Autant dire que je ne m'y attendais pas vraiment, à celle-là. Le William que je connaissais était ouvert, sympathique, connaissait du beau monde – humains comme Surnaturels. D'accord, il n'était pas fan des événements mondains, mais il y nageait comme un poisson dans l'eau une fois sur place. À chaque fois que je l'accompagnais quelque part, il rencontrait des connaissances et échangeait des mots avec elles... Sans compter qu'il discutait volontiers avec les vendeurs, caissiers et autres serveurs, naturellement, comme s'il les connaissait, alors que non, pas du tout, ils étaient de parfaits inconnus.

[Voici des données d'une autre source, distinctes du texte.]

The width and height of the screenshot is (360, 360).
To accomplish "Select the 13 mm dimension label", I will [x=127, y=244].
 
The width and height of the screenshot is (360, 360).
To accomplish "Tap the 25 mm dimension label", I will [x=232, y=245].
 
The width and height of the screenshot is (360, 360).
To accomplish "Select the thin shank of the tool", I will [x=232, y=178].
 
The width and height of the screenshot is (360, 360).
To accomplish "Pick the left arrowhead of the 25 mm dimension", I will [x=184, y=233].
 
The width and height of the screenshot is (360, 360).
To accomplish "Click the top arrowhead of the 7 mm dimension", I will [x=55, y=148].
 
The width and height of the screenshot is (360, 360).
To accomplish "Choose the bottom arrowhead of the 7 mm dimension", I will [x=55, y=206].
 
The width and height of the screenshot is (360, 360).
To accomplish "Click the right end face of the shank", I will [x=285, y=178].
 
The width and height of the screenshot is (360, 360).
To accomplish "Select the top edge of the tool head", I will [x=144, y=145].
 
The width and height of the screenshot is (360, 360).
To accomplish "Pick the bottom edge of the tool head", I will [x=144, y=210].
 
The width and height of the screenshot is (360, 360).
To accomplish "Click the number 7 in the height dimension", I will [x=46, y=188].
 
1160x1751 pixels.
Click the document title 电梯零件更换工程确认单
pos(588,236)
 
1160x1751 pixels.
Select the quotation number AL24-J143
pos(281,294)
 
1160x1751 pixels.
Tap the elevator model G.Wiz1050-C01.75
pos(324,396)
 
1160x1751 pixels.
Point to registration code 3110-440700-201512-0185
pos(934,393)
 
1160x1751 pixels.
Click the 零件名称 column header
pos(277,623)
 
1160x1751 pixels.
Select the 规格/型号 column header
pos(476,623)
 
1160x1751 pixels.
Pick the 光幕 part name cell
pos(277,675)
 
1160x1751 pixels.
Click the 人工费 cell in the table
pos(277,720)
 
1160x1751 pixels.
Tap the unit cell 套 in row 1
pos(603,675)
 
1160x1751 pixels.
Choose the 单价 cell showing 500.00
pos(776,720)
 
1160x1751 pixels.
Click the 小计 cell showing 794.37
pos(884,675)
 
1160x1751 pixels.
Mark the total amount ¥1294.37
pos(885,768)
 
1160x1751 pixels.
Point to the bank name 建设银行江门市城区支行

À côté de ça, il y avait moi qui avais du mal à commander un verre d'eau et craignais toujours de déranger les vendeurs pour demander quoi que ce soit... J'avais du mal à me dire que William avait un jour été comme moi, et qu'en quelques années, il était devenu comme lui.
– En plus, par rapport à mes frères, j'étais vraiment le vilain petit canard... Ils sont tous grands et fins, comme ma mère. Moi j'ai hérité du côté paternel, si on peut dire ça comme ça...
Une partie de moi avait envie de savoir si je devais ma condition à ma mère ou à mon père... Mais je chassais l'idée rapidement pour me concentrer sur William.
Je n'avais vu sa mère qu'en photo ; elle était plutôt grande, la carrure svelte et sportive d'une Venandi encore en activité, le visage sévère, encadré par de longs cheveux blonds légèrement plus clairs que ceux de son fils. Elle portait toujours des tenues sophistiquées de couleur sombre – même sa tenue de Venandi, c'était du grand luxe, d'après les dires de William.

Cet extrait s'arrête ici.